Jaʿfar b. Muhammad b. ʿAli b. al-Husayn (a) (Arabic: جعفر بن محمد بن علي بن الحسین), (b. 83/702 – d. 148/765) known as Imam al-Sadiq (a) (الإمام الصادق), is the sixth Imam of Imamiyya and the fifth Imam of Isam'ilis. His Imamate lasted 34 (lunar) years (114/733 - 148/765) and was concurrent with the reign of the last five Umayyad caliphs (that is, from Hisham b. 'Abd al-Malik onwards) and with that of the first two Abbasid caliphs, al-Saffah and al-Mansur al-Dawaniqi. Because of the weakness of the Umayyad rule at his time, Imam al-Sadiq (a) was able to have relatively wider scholarly activities. His companions, students, and those who quoted hadiths from him is said to have amounted to four-thousand people. Most of the hadiths of Ahl al-Bayt (a) recorded in Twelver Shiite hadith collections are from Imam al-Sadiq (a). This is why Imamiyya is called Ja'fari School. Imam al-Sadiq (a) has had a high status in the eyes of prominent Sunni scholars. Abu Hanifa and Malik b. Anas were among the people who quoted hadiths from him.

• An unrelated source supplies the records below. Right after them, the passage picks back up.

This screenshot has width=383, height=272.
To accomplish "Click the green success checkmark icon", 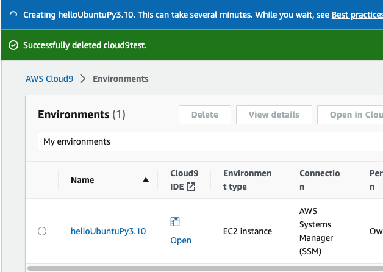I will (13, 46).
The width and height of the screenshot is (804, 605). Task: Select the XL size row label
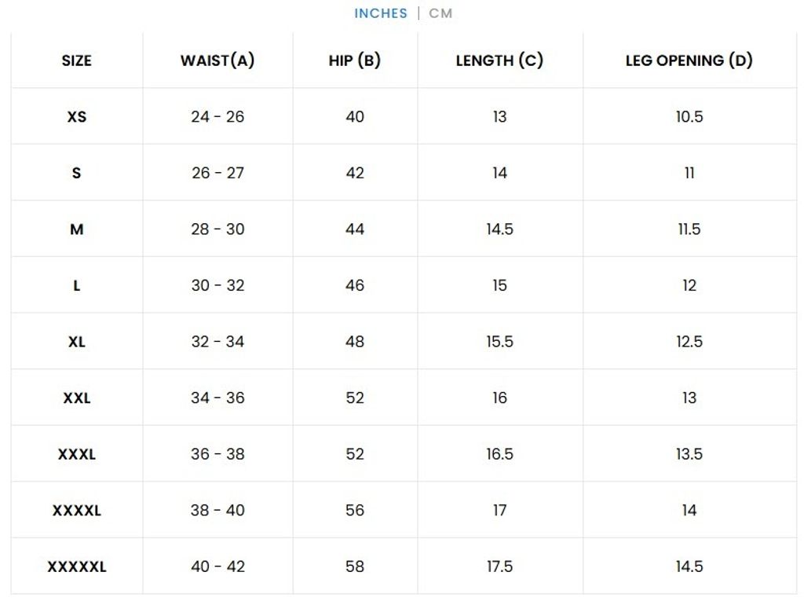click(76, 342)
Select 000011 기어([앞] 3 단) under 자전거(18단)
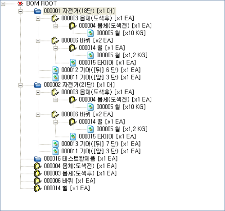This screenshot has width=225, height=211. (x=101, y=78)
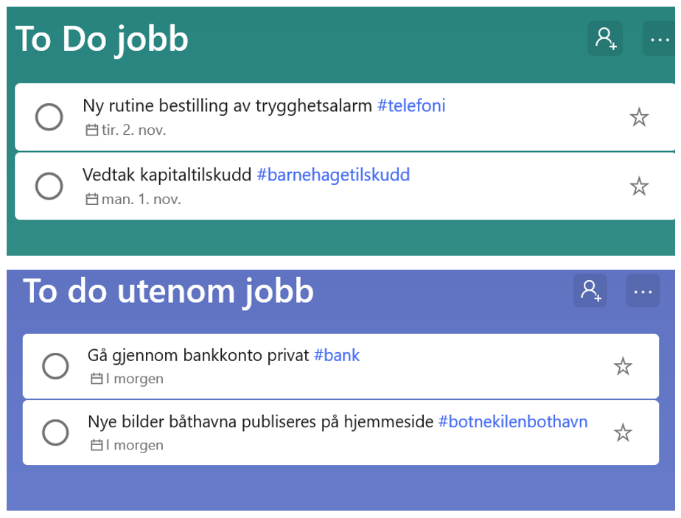Click the calendar icon beside man. 1. nov.
The image size is (681, 518).
click(92, 199)
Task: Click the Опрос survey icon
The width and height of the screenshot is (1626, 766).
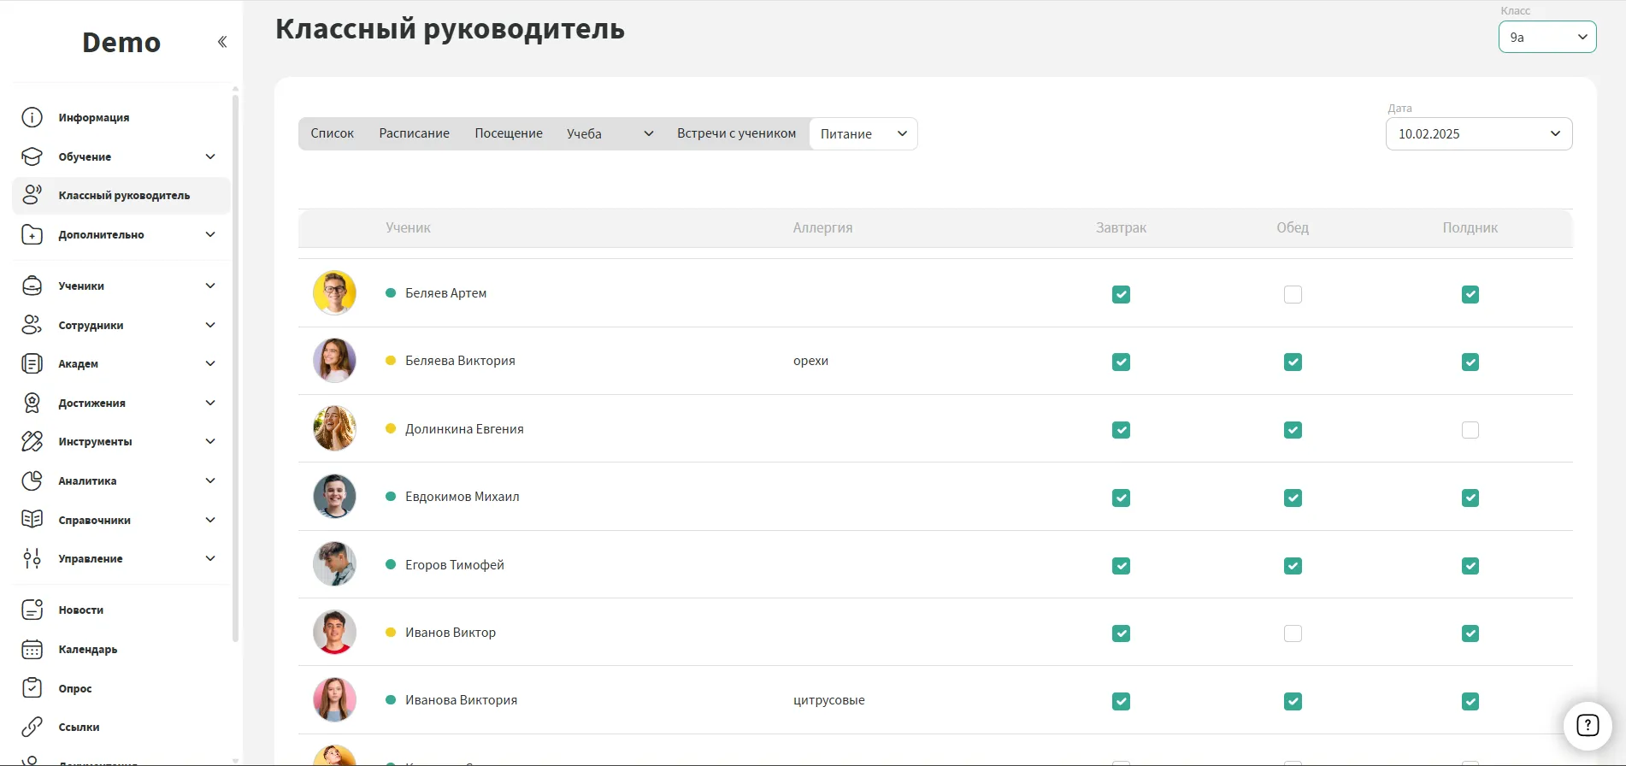Action: click(x=32, y=688)
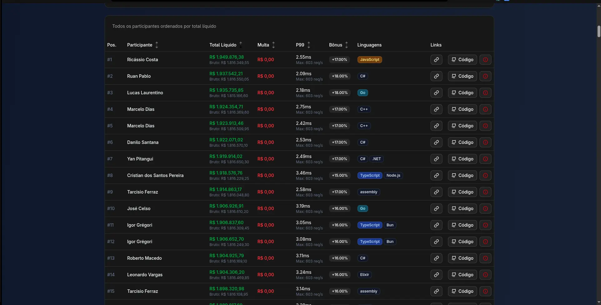This screenshot has height=305, width=601.
Task: Sort table by Participante column
Action: (143, 45)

Despite the weakness of the Umayyads and the requests from the Shi'a, Imam al-Sadiq (a) did not rise up against the caliphate. He rejected Abu Muslim al-Khurasani and Abu Salama, who asked him to become the caliph. He did not take part in the revolt of his uncle Zayd b. 'Ali either and discouraged the Shi'a from getting involved in any uprisings. However, he did not have good relations with the caliphs of his time either, and he had to do taqiyya because of their persecution.
To facilitate his contacts with the Shi'a, Imam al-Sadiq (a) established the network of wikala (deputyship). The activities of this network continued and increasingly expanded until the end of the Minor Occultation. During Imam al-Sadiq's (a) time, the Ghulat became very active. The Imam (a) vehemently opposed them, declaring them infidels or polytheists.
The Imam (a) was summoned several times to Baghdad, and thus he traveled to Iraq and also visited Karbala, Najaf, and Kufa. He showed the grave of Imam Ali (a), which was previously unknown, to his companions.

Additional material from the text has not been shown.